(Supplied records Opens)

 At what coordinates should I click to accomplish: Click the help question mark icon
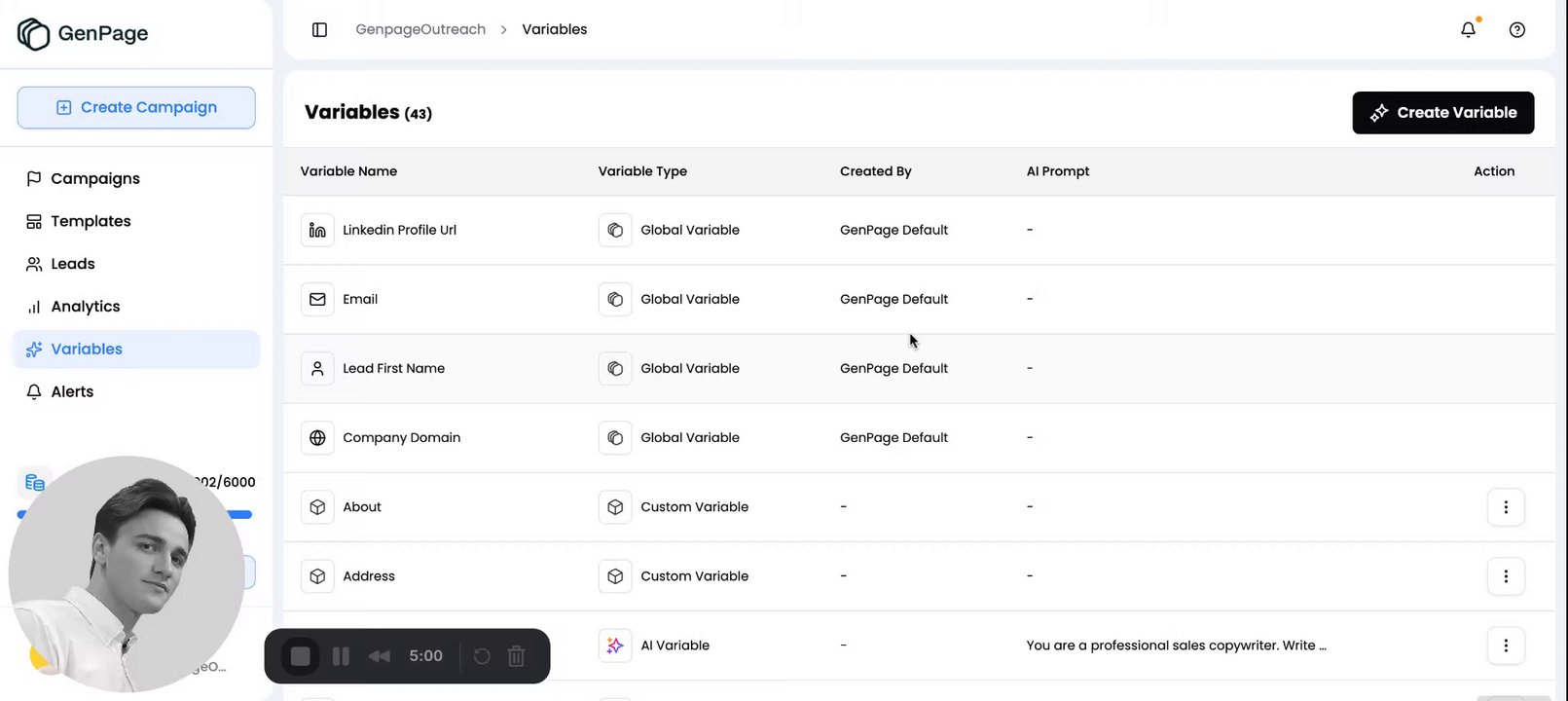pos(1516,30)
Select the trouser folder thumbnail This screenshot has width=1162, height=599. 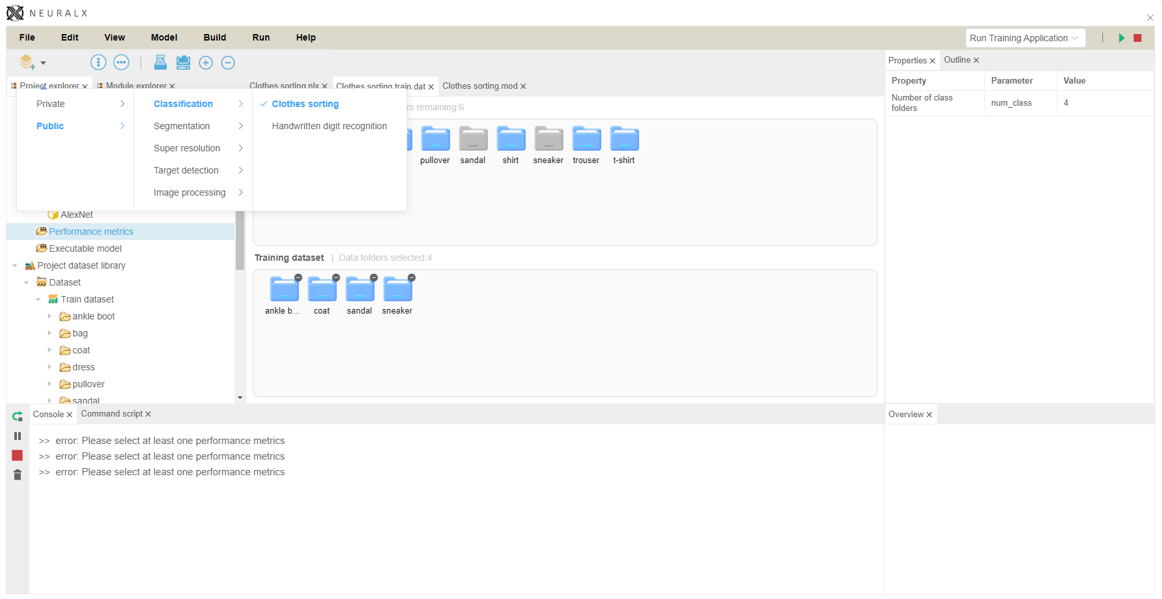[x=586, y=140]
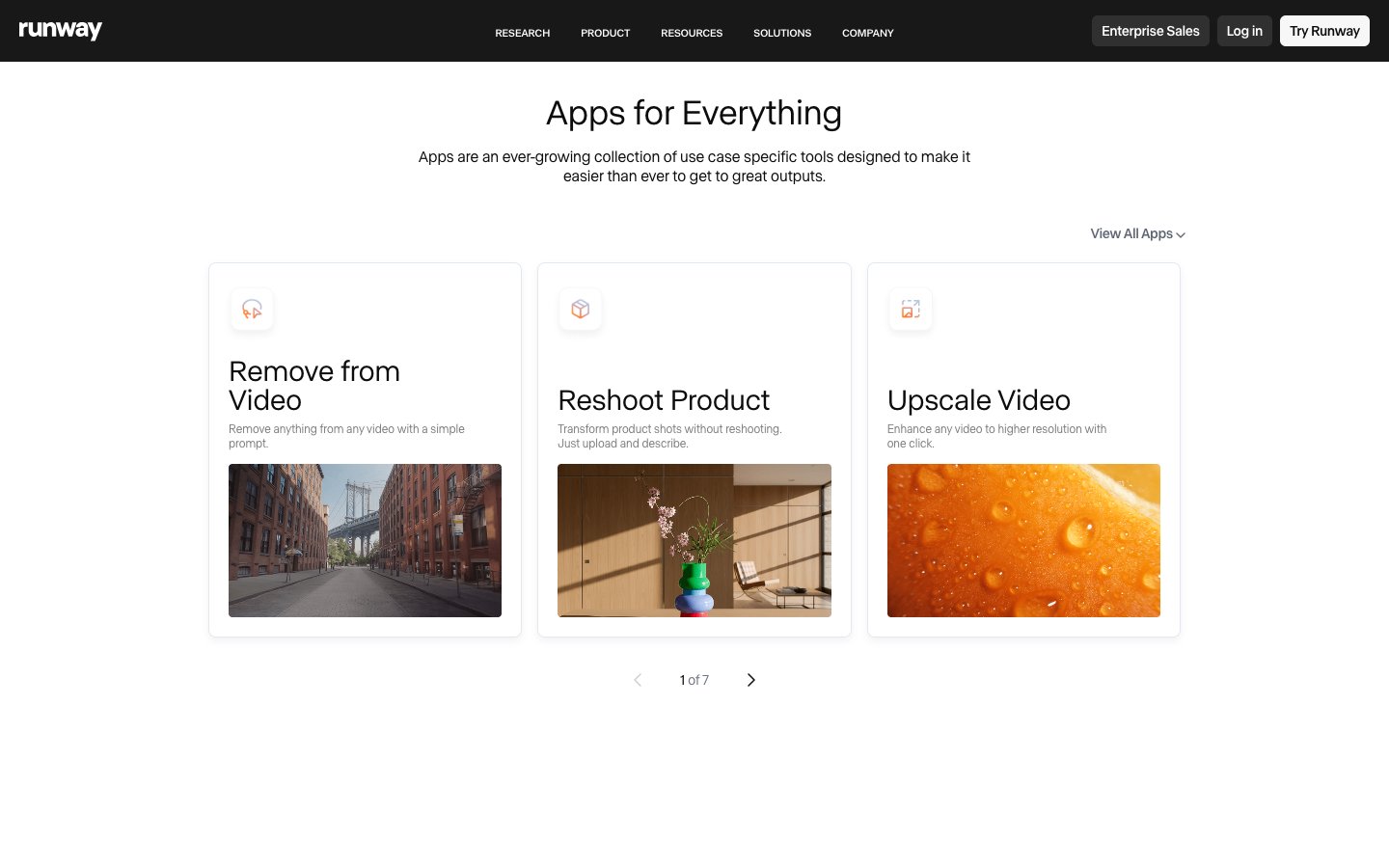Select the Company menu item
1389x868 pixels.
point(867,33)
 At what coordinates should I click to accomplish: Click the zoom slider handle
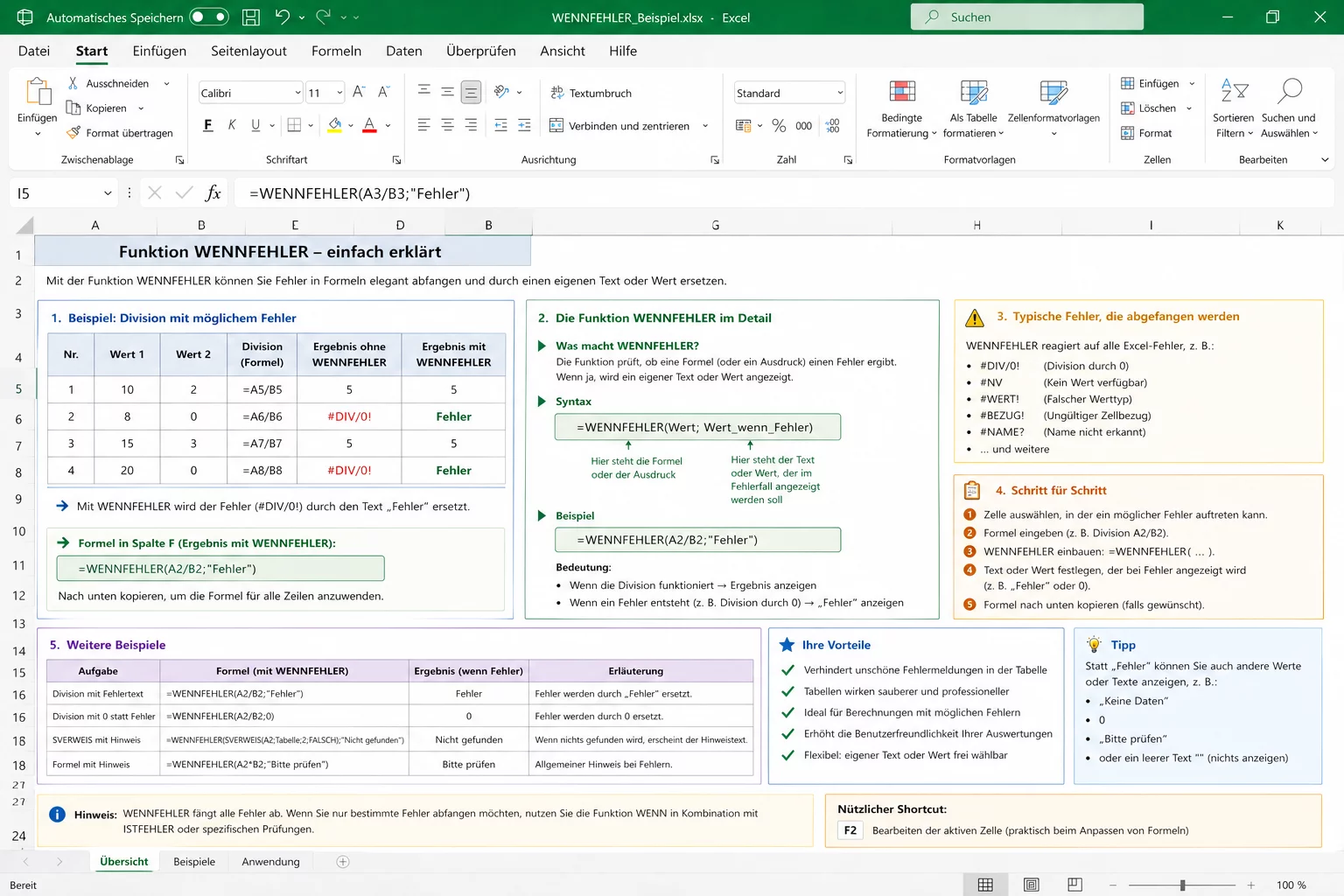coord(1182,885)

(Supplied records Closes)

- **Task requirements**:
Print the stretch of the data from the line with "At what coordinates should I click to accomplish: Click the zoom" through its last line, exactly and with both ends kept. Omit pictures.

- **Problem solution**:
 At what coordinates should I click to accomplish: Click the zoom slider handle
coord(1182,885)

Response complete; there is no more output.